* **Work to be completed**
Count the lines below that contain the string "dimensions", and reply with only the number.

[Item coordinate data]
====

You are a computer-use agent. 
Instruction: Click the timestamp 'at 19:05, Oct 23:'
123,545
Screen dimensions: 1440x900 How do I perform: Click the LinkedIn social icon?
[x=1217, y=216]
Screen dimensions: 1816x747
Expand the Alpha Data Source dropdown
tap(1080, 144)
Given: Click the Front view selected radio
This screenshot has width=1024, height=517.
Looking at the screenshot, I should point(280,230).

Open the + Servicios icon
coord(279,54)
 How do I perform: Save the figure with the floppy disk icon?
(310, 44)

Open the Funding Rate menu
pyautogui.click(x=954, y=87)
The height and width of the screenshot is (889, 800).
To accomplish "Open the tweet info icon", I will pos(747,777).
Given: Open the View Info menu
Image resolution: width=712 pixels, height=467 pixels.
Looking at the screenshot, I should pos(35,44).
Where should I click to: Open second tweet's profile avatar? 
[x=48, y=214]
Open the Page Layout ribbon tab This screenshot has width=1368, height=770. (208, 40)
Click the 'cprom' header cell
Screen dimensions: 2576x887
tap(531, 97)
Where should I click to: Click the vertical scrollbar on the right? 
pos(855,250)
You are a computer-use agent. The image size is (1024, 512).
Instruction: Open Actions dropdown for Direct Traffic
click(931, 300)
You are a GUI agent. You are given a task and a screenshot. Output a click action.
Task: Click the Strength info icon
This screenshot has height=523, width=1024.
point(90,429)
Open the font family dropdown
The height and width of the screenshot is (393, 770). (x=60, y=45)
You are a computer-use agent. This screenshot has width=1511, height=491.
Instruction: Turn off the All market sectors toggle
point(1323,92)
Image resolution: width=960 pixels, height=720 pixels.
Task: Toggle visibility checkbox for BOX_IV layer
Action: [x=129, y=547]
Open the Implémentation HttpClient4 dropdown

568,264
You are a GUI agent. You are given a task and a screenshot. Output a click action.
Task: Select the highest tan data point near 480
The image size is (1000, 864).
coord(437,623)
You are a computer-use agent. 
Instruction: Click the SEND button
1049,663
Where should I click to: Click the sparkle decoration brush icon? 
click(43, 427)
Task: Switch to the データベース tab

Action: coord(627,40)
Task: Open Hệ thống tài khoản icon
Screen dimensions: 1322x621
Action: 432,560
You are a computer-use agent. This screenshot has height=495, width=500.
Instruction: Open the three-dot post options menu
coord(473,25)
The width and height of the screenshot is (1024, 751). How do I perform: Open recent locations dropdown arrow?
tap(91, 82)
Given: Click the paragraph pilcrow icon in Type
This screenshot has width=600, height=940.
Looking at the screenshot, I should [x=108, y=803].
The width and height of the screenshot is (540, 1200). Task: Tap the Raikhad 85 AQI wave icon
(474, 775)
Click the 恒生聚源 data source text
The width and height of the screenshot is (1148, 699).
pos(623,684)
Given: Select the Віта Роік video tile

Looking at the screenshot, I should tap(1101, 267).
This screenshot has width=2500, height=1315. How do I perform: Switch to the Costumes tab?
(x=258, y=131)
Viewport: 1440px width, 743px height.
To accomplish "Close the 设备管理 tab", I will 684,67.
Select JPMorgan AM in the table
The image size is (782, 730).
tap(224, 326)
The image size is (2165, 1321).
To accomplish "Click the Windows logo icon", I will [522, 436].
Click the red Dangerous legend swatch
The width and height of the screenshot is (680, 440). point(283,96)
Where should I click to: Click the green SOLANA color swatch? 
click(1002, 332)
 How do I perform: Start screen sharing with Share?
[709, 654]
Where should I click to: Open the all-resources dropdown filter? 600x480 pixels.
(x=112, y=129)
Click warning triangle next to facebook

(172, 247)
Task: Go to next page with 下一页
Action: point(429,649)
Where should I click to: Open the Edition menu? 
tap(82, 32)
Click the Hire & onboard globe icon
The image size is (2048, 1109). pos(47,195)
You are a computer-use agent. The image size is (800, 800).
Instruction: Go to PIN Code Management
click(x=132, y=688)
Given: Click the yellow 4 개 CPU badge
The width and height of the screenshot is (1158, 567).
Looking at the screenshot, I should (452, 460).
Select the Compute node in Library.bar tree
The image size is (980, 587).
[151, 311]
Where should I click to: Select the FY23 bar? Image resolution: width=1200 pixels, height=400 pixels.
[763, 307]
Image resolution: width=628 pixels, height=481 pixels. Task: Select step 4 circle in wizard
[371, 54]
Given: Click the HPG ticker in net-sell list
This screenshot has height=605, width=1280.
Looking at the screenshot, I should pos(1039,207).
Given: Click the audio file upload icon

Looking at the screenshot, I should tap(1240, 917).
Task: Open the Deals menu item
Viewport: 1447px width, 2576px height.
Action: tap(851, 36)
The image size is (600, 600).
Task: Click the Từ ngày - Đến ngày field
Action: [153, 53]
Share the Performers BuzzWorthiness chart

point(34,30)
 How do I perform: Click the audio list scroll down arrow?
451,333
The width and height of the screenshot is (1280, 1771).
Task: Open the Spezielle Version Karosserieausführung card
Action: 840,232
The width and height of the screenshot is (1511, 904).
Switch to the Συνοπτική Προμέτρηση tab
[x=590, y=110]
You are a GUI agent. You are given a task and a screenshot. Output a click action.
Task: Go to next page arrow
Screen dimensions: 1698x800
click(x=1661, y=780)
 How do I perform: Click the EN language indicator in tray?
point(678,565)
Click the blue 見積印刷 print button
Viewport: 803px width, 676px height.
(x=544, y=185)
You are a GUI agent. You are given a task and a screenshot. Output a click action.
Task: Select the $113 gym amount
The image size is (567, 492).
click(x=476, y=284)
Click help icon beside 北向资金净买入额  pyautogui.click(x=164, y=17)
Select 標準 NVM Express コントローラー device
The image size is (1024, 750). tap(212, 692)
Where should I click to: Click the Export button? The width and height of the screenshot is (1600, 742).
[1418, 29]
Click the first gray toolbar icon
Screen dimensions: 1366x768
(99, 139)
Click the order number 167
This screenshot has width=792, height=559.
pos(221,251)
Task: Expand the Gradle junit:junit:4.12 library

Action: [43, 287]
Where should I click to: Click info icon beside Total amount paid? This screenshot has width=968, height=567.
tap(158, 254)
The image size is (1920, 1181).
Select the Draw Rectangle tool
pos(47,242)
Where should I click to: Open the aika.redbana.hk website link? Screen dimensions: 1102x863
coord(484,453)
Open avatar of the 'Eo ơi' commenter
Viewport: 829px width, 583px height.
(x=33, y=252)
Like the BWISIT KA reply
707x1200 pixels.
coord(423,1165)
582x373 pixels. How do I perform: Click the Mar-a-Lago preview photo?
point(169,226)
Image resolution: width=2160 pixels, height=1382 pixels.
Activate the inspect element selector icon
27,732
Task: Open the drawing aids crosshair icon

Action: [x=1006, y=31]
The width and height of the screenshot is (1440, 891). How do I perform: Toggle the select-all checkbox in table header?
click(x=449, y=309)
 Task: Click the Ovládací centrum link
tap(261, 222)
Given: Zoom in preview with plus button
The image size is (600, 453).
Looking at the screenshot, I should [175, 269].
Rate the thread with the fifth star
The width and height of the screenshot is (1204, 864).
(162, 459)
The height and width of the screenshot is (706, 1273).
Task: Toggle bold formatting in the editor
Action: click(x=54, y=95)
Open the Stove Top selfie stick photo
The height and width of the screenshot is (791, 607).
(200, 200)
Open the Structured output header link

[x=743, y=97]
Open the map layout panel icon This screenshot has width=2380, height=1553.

====

* **Answer to this problem**
7